Porting Math.pow changes to x64.

src/x64/code-stubs-x64.cc

Index: src/x64/code-stubs-x64.cc
diff --git a/src/x64/code-stubs-x64.cc b/src/x64/code-stubs-x64.cc
index 96f70bfa913e37148bb55f3f7aad46a59eb60b30..21248f5bcb936315cdda7587acc84ba6e53e7ee1 100644
--- a/src/x64/code-stubs-x64.cc
+++ b/src/x64/code-stubs-x64.cc
@@ -1991,152 +1991,274 @@ void FloatingPointHelper::NumbersToSmis(MacroAssembler* masm,
 
 
 void MathPowStub::Generate(MacroAssembler* masm) {
-  // Registers are used as follows:
-  // rdx = base
-  // rax = exponent
-  // rcx = temporary, result
-
-  Label allocate_return, call_runtime;
-
-  // Load input parameters.
-  __ movq(rdx, Operand(rsp, 2 * kPointerSize));
-  __ movq(rax, Operand(rsp, 1 * kPointerSize));
-
-  // Save 1 in xmm3 - we need this several times later on.
-  __ Set(rcx, 1);
-  __ cvtlsi2sd(xmm3, rcx);
-
-  Label exponent_nonsmi;
-  Label base_nonsmi;
-  // If the exponent is a heap number go to that specific case.
-  __ JumpIfNotSmi(rax, &exponent_nonsmi);
-  __ JumpIfNotSmi(rdx, &base_nonsmi);
+  // Choose register conforming to calling convention (when bailing out).
+#ifdef _WIN64
+  const Register exponent = rdx;
+#else
+  const Register exponent = rdi;
+#endif
+  const Register base = rax;
+  const Register scratch = rcx;
+  const XMMRegister double_result = xmm3;
+  const XMMRegister double_base = xmm2;
+  const XMMRegister double_exponent = xmm1;
+  const XMMRegister double_scratch = xmm4;
+
+  Label double_int_runtime, generic_runtime, done;
+  Label exponent_not_smi, int_exponent;
+
+  // Save 1 in double_result - we need this several times later on.
+  __ Set(scratch, 1);
+  __ cvtlsi2sd(double_result, scratch);
+
+  if (exponent_type_ == ON_STACK) {
+    Label base_is_smi, unpack_exponent;
+    // The exponent and base are supplied as arguments on the stack.
+    // This can only happen if the stub is called from non-optimized code.
+    // Load input parameters from stack.
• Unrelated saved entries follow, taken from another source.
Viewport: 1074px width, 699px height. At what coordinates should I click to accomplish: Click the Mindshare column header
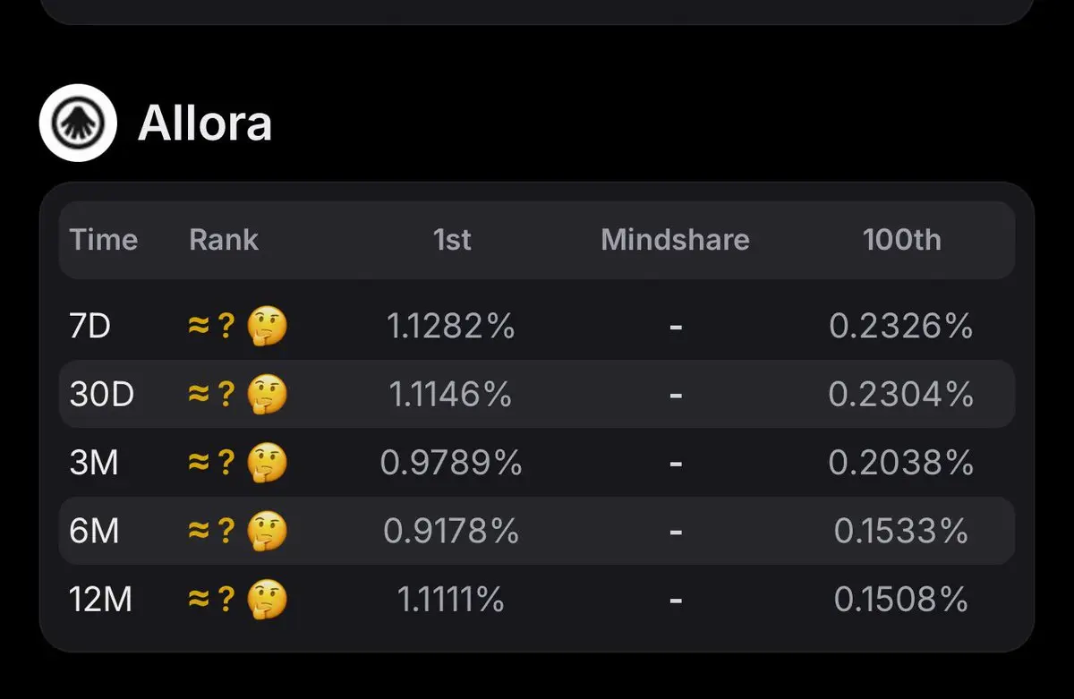675,240
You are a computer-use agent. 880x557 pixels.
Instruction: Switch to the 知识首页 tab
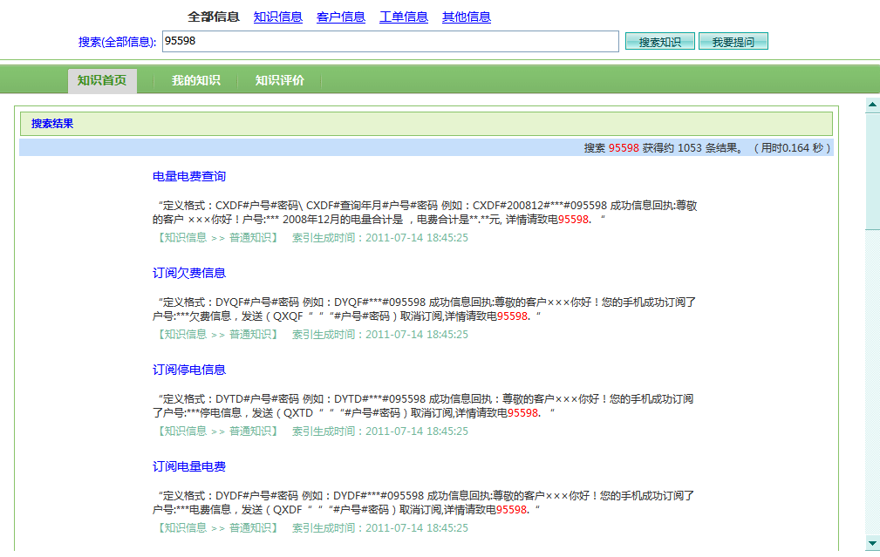click(x=102, y=80)
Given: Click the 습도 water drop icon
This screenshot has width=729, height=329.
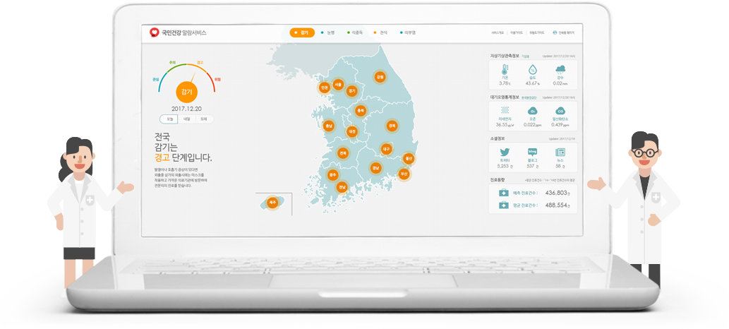Looking at the screenshot, I should tap(532, 71).
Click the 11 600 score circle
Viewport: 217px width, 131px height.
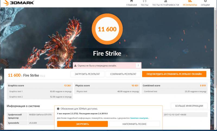[107, 29]
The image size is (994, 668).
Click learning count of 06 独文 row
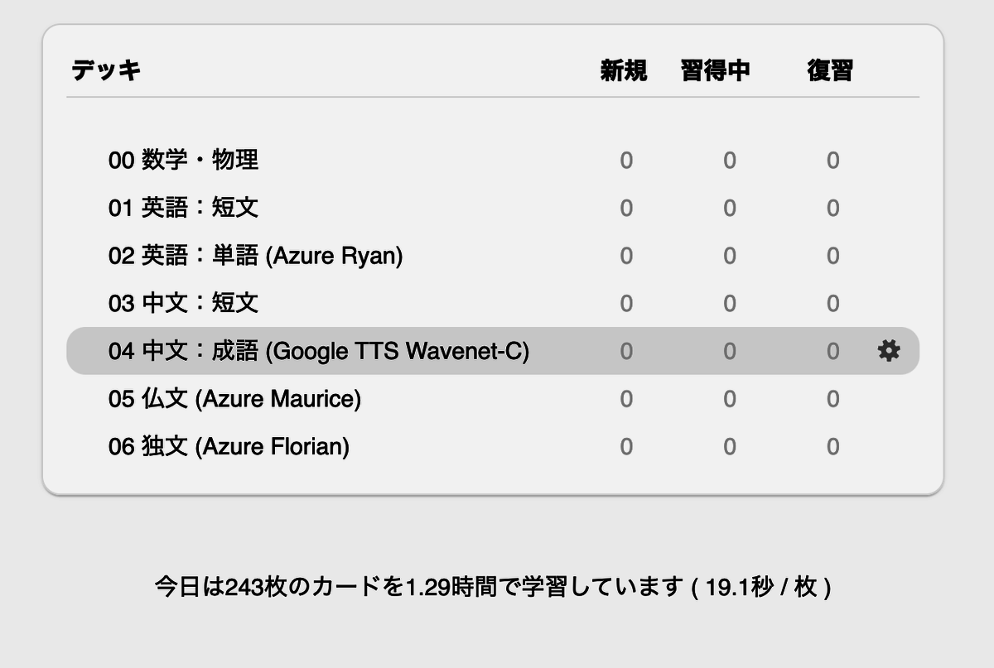(x=730, y=448)
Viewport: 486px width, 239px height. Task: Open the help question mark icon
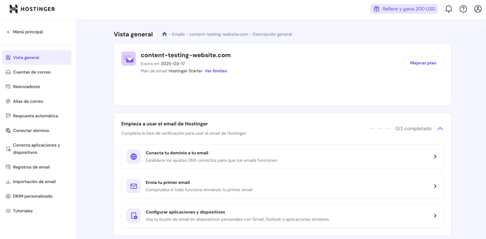coord(463,9)
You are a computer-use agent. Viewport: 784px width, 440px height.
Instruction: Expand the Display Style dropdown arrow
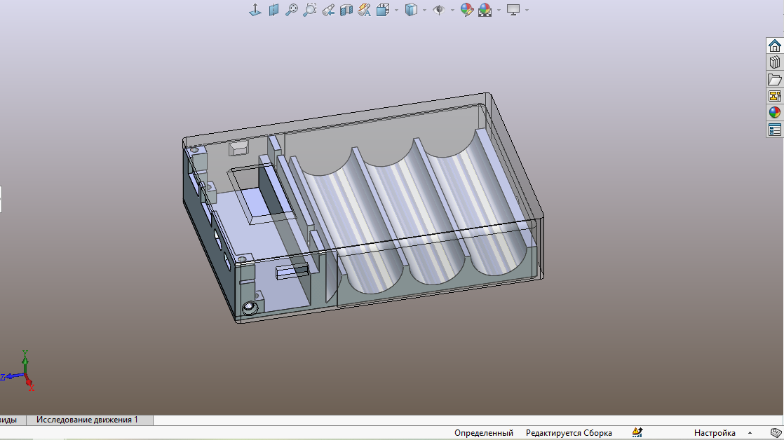coord(425,10)
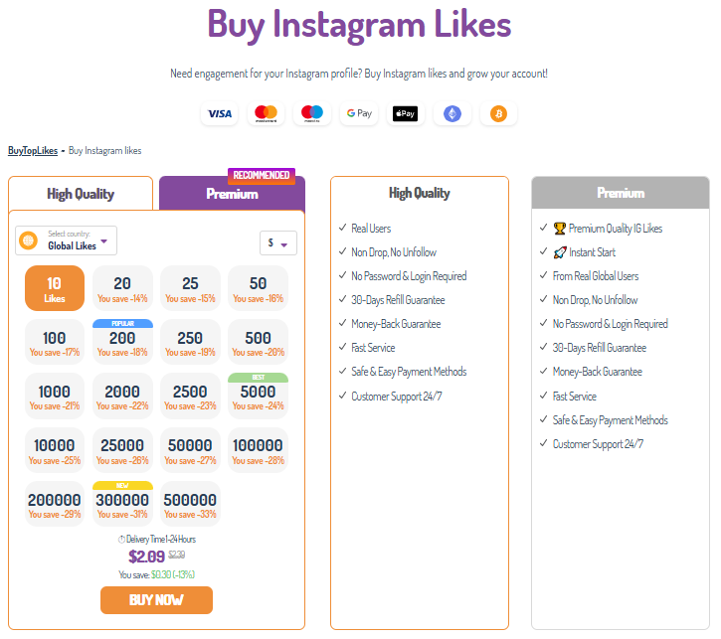Choose the 1000 likes package
This screenshot has height=639, width=721.
coord(55,397)
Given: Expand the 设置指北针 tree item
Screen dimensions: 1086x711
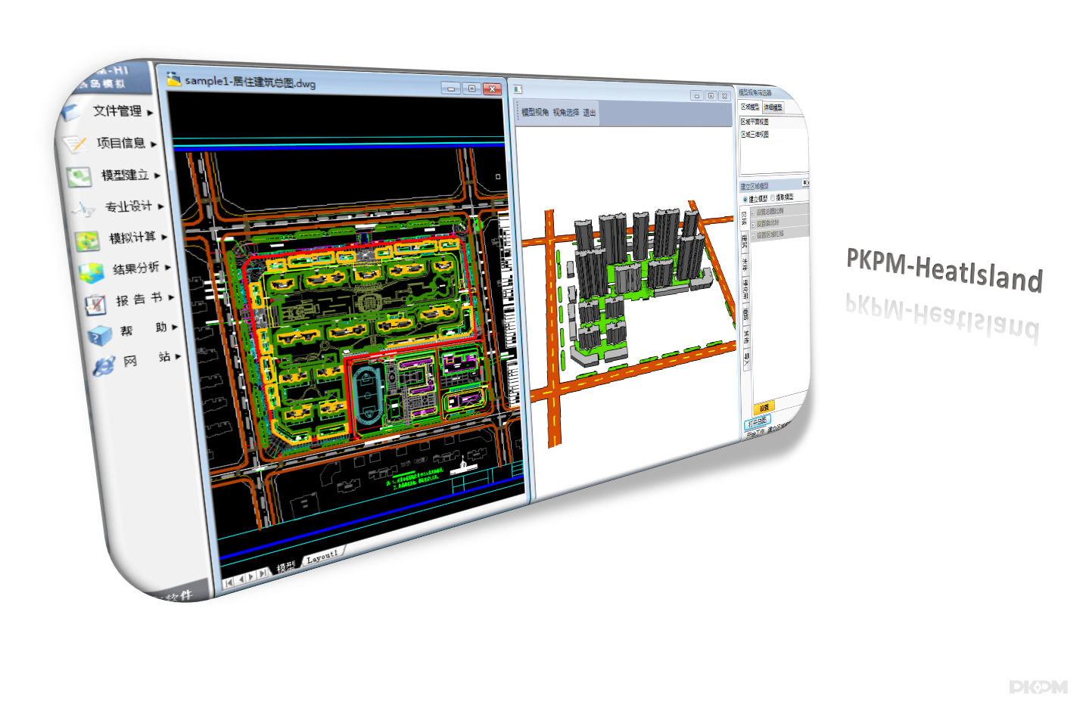Looking at the screenshot, I should click(x=753, y=224).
+    __ movq(base, Operand(rsp, 2 * kPointerSize));
+    __ movq(exponent, Operand(rsp, 1 * kPointerSize));
+    __ JumpIfSmi(base, &base_is_smi, Label::kNear);
+    __ CompareRoot(FieldOperand(base, HeapObject::kMapOffset),
+                   Heap::kHeapNumberMapRootIndex);
+    __ j(not_equal, &generic_runtime);
+
+    __ movsd(double_base, FieldOperand(base, HeapNumber::kValueOffset));
+    __ jmp(&unpack_exponent, Label::kNear);
+
+    __ bind(&base_is_smi);
+    __ SmiToInteger32(base, base);
+    __ cvtlsi2sd(double_base, base);
+    __ bind(&unpack_exponent);
+
+    __ JumpIfNotSmi(exponent, &exponent_not_smi, Label::kNear);
+    __ SmiToInteger32(exponent, exponent);
+    __ jmp(&int_exponent);
+
+    __ bind(&exponent_not_smi);
+    __ CompareRoot(FieldOperand(exponent, HeapObject::kMapOffset),
+                   Heap::kHeapNumberMapRootIndex);
+    __ j(not_equal, &generic_runtime);
+    __ movsd(double_exponent, FieldOperand(exponent, HeapNumber::kValueOffset));
+  } else if (exponent_type_ == TAGGED) {
+    __ JumpIfNotSmi(exponent, &exponent_not_smi, Label::kNear);
+    __ SmiToInteger32(exponent, exponent);
+    __ jmp(&int_exponent);
+
+    __ bind(&exponent_not_smi);
+    __ movsd(double_exponent, FieldOperand(exponent, HeapNumber::kValueOffset));
+  }
 
-  // Optimized version when both exponent and base are smis.
-  Label powi;
-  __ SmiToInteger32(rdx, rdx);
-  __ cvtlsi2sd(xmm0, rdx);
-  __ jmp(&powi);
-  // Exponent is a smi and base is a heapnumber.
-  __ bind(&base_nonsmi);
-  __ CompareRoot(FieldOperand(rdx, HeapObject::kMapOffset),
-                 Heap::kHeapNumberMapRootIndex);
-  __ j(not_equal, &call_runtime);
+  if (exponent_type_ != INTEGER) {
+    Label fast_power;
+    // Detect integer exponents stored as double.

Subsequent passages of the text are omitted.